Sky News Breakfast is a British breakfast television program that airs Saturday and Bank Holidays from 6–10am and Sunday from 6–8.30am on Sky News. The show launched on Friday, 18 October 2019 as the replacement for long-running breakfast show Sunrise.

Anna Jones is the programmes main presenter. Anna also hosts the Friday morning breakfast programme on the channel, Friday programmes are broadcast from Westminster rather than Osterley and use the same format as the Monday-Thursday programmes.

The show was one of Sky's final double headed formats - the other being Sky News Today - and was presented by Stephen Dixon and Gillian Joseph from Sky Centre in Osterley until January 2021.

History 
Sky News announced on 23 September 2019 that they were introducing two new breakfast shows to replace Sunrise. Alongside the announcement of Kay Burley, Sky News also announced "a slightly more relaxed style to kick off the weekend" in the form of Sky News Breakfast with Stephen Dixon and Gillian Joseph.

It aired for the first time on Friday, 18 October 2019. The show has a hard-news focus however is slightly more relaxed, containing human-interest stories, in comparison to the weekday format.

The show initially ran from Friday-Sunday however in September 2020, it became weekends only when a relaunched Kay Burley began broadcasting five days a week. At the same time, Sky News @ Breakfast was renamed Sky News Breakfast, with Sky dropping the @ from both breakfast shows.

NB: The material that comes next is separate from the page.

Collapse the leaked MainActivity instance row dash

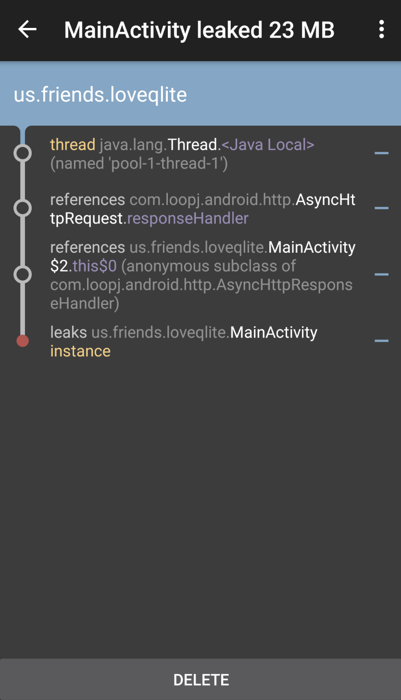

By November 2021, there was no regular presenter for the programme, as Dixon left Sky News and Joseph moved to present Sky News at Ten at weekends. Jacquie Beltrao presents sport on the programme. In December 2021, the then-presenter of Early Rundown Niall Paterson was announced as the show's permanent host, starting in early 2022. However this changed once again later that same year with Anna Jones becoming the shows main presenter.

Broadcast 
The show currently airs from 6-10am on Saturdays and Bank Holidays and from 6–8.30am on Sundays, live from Sky Central in Osterley.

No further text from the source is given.